BEGIN Reading passage

The ILC accelerates electrons and positrons up to their ultimate speed of light to achieve the level of ultrahigh energy close to the beginning of the universe.
When a substance is cooled down to an extremely low temperature, its electrical resistance drops to zero. This is called superconducting acceleration. The ILC introduces this system utilizing this superconducting acceleration to accelerate
Electric fields are created by sending microwaves into a cavity made of niobium, a superconducting rare alloy, to accelerate electron and positron beams. When it’s cooled down to -264 degrees Celsius (the ILC can operate at down to -271 degrees), a superconducting state is created and thus the electric resistance falls to zero. Since there is no electric power loss or heating, particles are given greater energy for smaller electric power and shorter distances.
Elementary particles and Higgs boson
Modern science assumes that elementary particles are the most fundamental unit that composes the world. It is the smallest unit that matter is composed of. There are 17 types of elementary particles confirmed in the standard model of physics including matter-compositing particles, force-carrying particles, and the Higgs boson that gives elementary particles mass.
The existence of mass is a mystery to us. Our mass is due to the kinetic energy of quarks (elementary particles composing matter) moving close to the speed of light. However, the electrons that support our daily lives are found to have mass as well. Electrons are elementary particles, in other words, they have nothing inside, or no kinetic energy in them.
Then why do electrons have mass? The Higgs boson explains this. According to the theory, the Higgs boson in the vacuum prevents electrons from moving. If the Higgs boson really exists in the vacuum, adding great energy would send the Higgs boson particles out.

END Reading passage
BEGIN Information given

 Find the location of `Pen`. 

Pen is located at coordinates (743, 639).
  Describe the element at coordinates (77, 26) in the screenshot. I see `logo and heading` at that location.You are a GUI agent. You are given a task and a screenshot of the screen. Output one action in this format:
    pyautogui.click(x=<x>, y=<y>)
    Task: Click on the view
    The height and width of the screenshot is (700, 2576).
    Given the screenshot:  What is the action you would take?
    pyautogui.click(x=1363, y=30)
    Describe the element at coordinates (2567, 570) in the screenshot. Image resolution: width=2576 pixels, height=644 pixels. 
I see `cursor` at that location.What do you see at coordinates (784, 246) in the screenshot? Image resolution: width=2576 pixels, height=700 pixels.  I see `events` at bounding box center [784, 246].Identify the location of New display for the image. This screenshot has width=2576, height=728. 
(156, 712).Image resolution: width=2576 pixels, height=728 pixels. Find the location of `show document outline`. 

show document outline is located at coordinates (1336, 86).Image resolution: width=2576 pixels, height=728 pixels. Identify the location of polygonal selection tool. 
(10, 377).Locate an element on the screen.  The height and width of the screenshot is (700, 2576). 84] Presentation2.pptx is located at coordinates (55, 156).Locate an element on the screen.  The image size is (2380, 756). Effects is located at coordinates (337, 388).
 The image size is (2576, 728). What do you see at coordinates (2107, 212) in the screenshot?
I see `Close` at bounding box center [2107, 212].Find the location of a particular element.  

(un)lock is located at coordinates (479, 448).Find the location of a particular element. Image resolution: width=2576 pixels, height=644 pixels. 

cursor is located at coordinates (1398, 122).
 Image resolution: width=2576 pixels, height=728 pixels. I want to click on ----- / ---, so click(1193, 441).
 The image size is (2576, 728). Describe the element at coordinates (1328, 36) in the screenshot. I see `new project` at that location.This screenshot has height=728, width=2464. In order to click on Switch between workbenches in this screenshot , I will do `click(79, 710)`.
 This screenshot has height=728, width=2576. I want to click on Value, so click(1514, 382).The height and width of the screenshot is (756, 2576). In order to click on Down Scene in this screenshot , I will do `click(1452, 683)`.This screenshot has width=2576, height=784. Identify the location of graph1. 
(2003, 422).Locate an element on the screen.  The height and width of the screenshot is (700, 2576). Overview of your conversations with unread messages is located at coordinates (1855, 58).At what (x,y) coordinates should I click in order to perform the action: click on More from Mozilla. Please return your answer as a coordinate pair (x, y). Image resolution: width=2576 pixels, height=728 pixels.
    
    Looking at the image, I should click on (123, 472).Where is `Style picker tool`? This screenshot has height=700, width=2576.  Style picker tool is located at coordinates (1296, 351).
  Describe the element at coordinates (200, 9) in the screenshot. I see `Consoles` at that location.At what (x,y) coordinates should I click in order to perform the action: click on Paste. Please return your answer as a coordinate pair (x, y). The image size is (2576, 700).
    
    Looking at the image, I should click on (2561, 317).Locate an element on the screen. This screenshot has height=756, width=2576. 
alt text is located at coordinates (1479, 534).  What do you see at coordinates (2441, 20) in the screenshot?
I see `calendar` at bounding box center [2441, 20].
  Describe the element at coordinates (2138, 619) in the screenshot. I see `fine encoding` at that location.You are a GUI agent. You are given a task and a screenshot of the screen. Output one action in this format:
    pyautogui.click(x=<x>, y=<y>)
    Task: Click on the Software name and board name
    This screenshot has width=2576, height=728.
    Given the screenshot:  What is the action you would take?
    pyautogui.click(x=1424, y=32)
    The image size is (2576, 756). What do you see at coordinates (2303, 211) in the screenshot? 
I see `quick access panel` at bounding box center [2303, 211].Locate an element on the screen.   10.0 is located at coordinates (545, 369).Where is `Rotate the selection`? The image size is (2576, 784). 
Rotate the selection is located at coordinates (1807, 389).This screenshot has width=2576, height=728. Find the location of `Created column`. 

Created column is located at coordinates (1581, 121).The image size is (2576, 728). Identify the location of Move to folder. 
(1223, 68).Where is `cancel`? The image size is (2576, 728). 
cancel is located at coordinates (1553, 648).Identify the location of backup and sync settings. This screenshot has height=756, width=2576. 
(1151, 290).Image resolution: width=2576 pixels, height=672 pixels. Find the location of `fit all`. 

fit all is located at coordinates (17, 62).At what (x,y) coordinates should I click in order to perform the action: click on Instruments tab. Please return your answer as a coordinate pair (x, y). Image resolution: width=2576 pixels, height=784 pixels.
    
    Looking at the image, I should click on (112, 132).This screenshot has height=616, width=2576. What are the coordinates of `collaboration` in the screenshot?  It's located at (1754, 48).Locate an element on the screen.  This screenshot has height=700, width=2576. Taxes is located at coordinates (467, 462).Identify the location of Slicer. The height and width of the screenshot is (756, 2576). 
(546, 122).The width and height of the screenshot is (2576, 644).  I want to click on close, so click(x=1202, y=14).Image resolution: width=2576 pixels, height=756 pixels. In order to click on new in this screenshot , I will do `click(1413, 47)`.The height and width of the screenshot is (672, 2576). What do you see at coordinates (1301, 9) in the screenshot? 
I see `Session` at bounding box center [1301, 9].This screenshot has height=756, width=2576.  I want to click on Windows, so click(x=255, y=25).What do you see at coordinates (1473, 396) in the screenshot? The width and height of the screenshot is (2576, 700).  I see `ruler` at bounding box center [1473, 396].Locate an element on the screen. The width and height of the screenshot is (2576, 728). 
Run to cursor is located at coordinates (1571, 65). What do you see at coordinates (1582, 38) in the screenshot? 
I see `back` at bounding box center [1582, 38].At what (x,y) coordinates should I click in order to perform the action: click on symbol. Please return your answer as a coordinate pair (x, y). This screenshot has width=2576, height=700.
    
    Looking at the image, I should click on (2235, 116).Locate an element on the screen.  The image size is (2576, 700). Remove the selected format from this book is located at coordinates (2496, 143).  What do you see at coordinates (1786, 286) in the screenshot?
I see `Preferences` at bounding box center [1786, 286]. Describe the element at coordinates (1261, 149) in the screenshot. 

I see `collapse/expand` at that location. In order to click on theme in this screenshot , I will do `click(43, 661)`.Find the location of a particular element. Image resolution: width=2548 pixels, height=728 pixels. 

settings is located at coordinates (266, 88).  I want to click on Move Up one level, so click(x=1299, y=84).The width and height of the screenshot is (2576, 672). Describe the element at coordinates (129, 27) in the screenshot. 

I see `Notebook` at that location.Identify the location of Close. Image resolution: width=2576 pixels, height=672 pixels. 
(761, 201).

END Information given

* _Brief 1_
According to the passage on the ILC and the Higgs boson, how many types of elementary particles are confirmed in the standard model of physics?
* _Brief 2_
Extend the passage on the ILC and the Higgs boson, picking up right after its final sentence.

* _Response area 1_
17 types of elementary particles are confirmed in the standard model.

* _Response area 2_
This is what the ILC is trying to experiment on.
The Higgs boson has a completely different nature from other particles. One aspect of this is that they have zero “spin.” Why is that? Isn’t there anything related to them? We need a super-advanced accelerator, the ILC to solve this mystery.
Theory beyond the standard model
The standard model of physics is the framework that is widely accepted in the field of particle physics. The sole last element that is said to exist but was never identified was the Higgs boson. On July 4, 2012, The European Organization for Nuclear Research (CERN) received news that new particles that seemed to be the Higgs boson were identified.
Was the last element found? Do we now know everything about elementary particles?
Unfortunately that is not the case. While the standard model explains the current universe very well, the theory contradicts itself in a number of ways. We need a new theory that exceeds the existing standard model to fully understand the physics of the universe.
There are powerful theories that could replace the standard model including the super-symmetry hypothesis, the composite particle hypothesis and the extra dimensions hypothesis. Which one is right? The ILC is expected to find the answer as the most suitable experimental tool.
Generation and control of a nano-beam
ILC beams are in an extremely thin ribbon shape and have 10 billion electrons and positrons in them. The size of the beam is 5 nanometers wide at the point of collision. It is as small as 100 hydrogen atoms. They are made small in order to increase the density of electrons and positrons in the beam and increase the frequency of collisions. Electrons and positrons are so small that they don’t seem to have any size and the inside of the beam is hollow even with 10 billion of them.
The ILC adopts technologies to create these ultra-small beams and super technologies to control the colliding point of the beams at a nanometer level of accuracy.
The LHC or the Large Hadron Collider. A Hadron is a large circular accelerator 27km in diameter. Hadrons are particles with inner structure. The LHC forces protons composed of three quarks to collide with each other.